116. Pour apprécier la position des producteurs communautaires sur le marché, la défenderesse est partie de l'idée que les tissus bas de gamme sont principalement fabriqués au moyen de métiers à tisser à jet d'air ou à jet d'eau. Il ressort de la décision que, en raison d'une forte concurrence par les prix dans le segment du bas de gamme, la préférence des producteurs communautaires pour telle technique de production plutôt que pour telle autre traduit nécessairement une stratégie de positionnement sur le marché (quarante-deuxième alinéa de la communication). Se fondant notamment sur des chiffres fournis par un consultant faisant état d'une disparité importante dans le pourcentage des installations de métiers à tisser à jet entre l'Asie et la Communauté, la décision relève que "l'industrie textile communautaire manifeste une certaine préférence pour les métiers à tisser à lances ou à projectiles [...] par rapport aux métiers à jet", préférence qui serait "confirmée par les tendances constatées lors du remplacement des métiers à tisser, en réaction à la concurrence acharnée par les prix à laquelle se livrent les producteurs de textiles extra-communautaires" (quarante-deuxième et quarante-quatrième alinéas de la communication). Selon la décision, les producteurs communautaires ont tendance à délaisser le bas de gamme pour se tourner davantage vers le haut de gamme (quarante-troisième alinéa de la communication), la production de tissus bas de gamme tendant à se déplacer vers des pays tiers aux coûts salariaux moins élevés (trente-sixième, quarante-cinquième et quarante-septième alinéas). L'abandon des limitations quantitatives, qui est prévu dans l'accord du GATT, devrait encore accroître les importations (quarante-septième alinéa). Enfin, la décision fait état de la tendance à la réduction de la capacité de production dans la Communauté (quarante-huitième et quarante-neuvième alinéas de la communication) et de l'évolution de la consommation (cinquantième à cinquante-deuxième alinéa). C'est à la lumière de cette analyse que la défenderesse a conclu que la production de Hualon contribuerait à la substitution aux importations plutôt qu'à l'augmentation des capacités de production.
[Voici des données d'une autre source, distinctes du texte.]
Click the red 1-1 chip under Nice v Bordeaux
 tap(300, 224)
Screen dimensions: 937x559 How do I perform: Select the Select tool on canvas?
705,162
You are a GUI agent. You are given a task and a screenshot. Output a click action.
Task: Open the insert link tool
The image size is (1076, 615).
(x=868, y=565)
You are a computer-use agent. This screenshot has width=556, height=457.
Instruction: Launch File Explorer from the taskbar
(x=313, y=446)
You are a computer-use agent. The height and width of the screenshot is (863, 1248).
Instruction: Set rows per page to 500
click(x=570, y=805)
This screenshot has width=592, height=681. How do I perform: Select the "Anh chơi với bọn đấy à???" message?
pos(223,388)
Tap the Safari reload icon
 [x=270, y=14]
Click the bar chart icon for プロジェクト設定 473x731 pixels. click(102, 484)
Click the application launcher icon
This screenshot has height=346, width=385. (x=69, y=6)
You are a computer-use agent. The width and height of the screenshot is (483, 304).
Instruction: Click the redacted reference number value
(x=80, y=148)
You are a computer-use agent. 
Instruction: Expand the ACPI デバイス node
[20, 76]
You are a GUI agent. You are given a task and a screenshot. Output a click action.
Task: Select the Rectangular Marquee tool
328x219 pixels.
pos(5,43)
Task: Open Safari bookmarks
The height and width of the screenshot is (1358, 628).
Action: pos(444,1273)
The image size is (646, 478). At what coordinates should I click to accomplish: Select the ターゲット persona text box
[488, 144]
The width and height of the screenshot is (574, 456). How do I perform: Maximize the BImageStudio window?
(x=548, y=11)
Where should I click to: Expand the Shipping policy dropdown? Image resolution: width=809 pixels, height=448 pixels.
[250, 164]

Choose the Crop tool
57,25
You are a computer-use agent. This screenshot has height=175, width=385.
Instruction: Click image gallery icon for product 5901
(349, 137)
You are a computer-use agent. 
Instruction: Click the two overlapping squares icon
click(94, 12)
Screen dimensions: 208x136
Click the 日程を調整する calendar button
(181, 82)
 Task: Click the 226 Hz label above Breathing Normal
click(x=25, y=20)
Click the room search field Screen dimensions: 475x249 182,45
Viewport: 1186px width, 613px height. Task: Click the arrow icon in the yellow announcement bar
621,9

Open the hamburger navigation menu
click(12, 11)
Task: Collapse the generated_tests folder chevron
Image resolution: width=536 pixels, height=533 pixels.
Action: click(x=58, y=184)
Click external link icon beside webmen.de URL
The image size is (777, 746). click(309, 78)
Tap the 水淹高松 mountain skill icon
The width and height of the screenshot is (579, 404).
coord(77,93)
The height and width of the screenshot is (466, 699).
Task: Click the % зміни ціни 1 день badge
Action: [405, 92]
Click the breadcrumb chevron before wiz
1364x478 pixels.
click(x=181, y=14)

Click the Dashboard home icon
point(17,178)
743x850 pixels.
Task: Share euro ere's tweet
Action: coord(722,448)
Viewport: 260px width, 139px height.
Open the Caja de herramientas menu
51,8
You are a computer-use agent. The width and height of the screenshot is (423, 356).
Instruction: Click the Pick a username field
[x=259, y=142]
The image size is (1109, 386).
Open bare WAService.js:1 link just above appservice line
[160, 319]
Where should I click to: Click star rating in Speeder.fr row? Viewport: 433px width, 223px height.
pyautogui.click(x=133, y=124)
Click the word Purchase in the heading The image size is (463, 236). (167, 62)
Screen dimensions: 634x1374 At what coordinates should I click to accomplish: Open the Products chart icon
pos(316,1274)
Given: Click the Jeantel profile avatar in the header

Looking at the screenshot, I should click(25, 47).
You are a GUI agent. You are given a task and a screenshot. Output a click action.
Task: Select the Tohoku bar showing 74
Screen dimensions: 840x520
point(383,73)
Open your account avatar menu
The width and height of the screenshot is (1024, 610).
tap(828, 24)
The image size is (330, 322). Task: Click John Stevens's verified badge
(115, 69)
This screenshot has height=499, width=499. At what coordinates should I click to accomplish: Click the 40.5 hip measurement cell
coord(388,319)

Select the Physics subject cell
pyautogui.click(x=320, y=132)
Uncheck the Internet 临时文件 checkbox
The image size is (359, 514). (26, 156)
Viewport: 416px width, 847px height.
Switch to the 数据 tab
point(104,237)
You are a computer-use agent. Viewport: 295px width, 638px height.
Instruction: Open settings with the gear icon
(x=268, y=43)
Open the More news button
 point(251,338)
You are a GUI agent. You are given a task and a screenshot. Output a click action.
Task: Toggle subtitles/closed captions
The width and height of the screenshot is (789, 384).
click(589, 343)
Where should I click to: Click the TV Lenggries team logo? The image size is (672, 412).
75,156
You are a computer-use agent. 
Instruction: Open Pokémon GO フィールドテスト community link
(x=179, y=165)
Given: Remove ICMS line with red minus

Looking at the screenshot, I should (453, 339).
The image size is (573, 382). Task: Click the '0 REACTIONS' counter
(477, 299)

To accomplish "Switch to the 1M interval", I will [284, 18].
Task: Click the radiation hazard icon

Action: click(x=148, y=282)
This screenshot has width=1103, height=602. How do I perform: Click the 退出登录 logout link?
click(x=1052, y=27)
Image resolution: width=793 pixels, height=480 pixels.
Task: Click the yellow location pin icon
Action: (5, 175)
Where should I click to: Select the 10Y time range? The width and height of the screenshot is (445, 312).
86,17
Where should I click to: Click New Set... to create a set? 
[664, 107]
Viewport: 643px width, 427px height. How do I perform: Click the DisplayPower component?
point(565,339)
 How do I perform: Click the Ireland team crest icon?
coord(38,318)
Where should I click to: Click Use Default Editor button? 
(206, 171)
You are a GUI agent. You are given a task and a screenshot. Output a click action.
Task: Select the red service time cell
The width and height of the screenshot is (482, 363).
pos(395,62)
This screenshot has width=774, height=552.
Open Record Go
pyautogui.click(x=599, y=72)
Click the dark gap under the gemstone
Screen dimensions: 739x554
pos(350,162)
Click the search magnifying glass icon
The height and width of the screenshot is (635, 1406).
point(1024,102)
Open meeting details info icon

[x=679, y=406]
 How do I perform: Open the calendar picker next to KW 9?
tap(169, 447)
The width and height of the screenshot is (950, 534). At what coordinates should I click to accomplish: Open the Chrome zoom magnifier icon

117. La littérature spécialisée produite par les requérantes n'infirme pas cette analyse. Si l'extrait de l'article de Mme Prudhommeaux, cité ci-dessus au point 101, fait état de la délocalisation de l'industrie de la confection vers les pays à bas salaires, il ne contient aucun élément indiquant que ce phénomène ne touche pas les tissus bas de gamme. L'extrait de l'article de M. Scheffer, "The Changing Map of European Textiles", cité ci-dessus au point 101, ne conforte pas non plus leur thèse, tout au contraire. Cet article aborde le problème de la délocalisation de la production de textiles. L'auteur fait le lien entre confection et production de tissus, en indiquant que le succès d'une unité de production de vêtements dépend de l'existence, sur le plan local, de services et de possibilités d'approvisionnement et, compte tenu de l'évolution technique, de main-d'œuvre qualifiée. Il précise encore que certains fabricants s'approvisionnent en tissus provenant de pays tiers (c'est-à-dire de pays extérieurs à la Communauté) et complètent leur production communautaire en important des articles bas de gamme qui ne peuvent pas être fabriqués de manière concurrentielle eu égard aux coûts auxquels les producteurs communautaires doivent faire face. Il fait également état de la possibilité que les opérations de teinture et de finition soient délocalisées à l'avenir vers des pays dotés de législations de protection de l'environnement moins restrictives. Il évalue les avantages, pour un producteur de vêtements de la Communauté qui envisage des stratégies de délocalisation de la production, de sous-traitance et d'approvisionnement, d'avoir recours à un fabricant local de tissus (c'est-à-dire à un producteur non communautaire). Il conclut que certains avantages militent en faveur de l'approvisionnement en tissus auprès d'un fabricant local ou de l'installation d'usines dans les principaux pays producteurs de vêtements.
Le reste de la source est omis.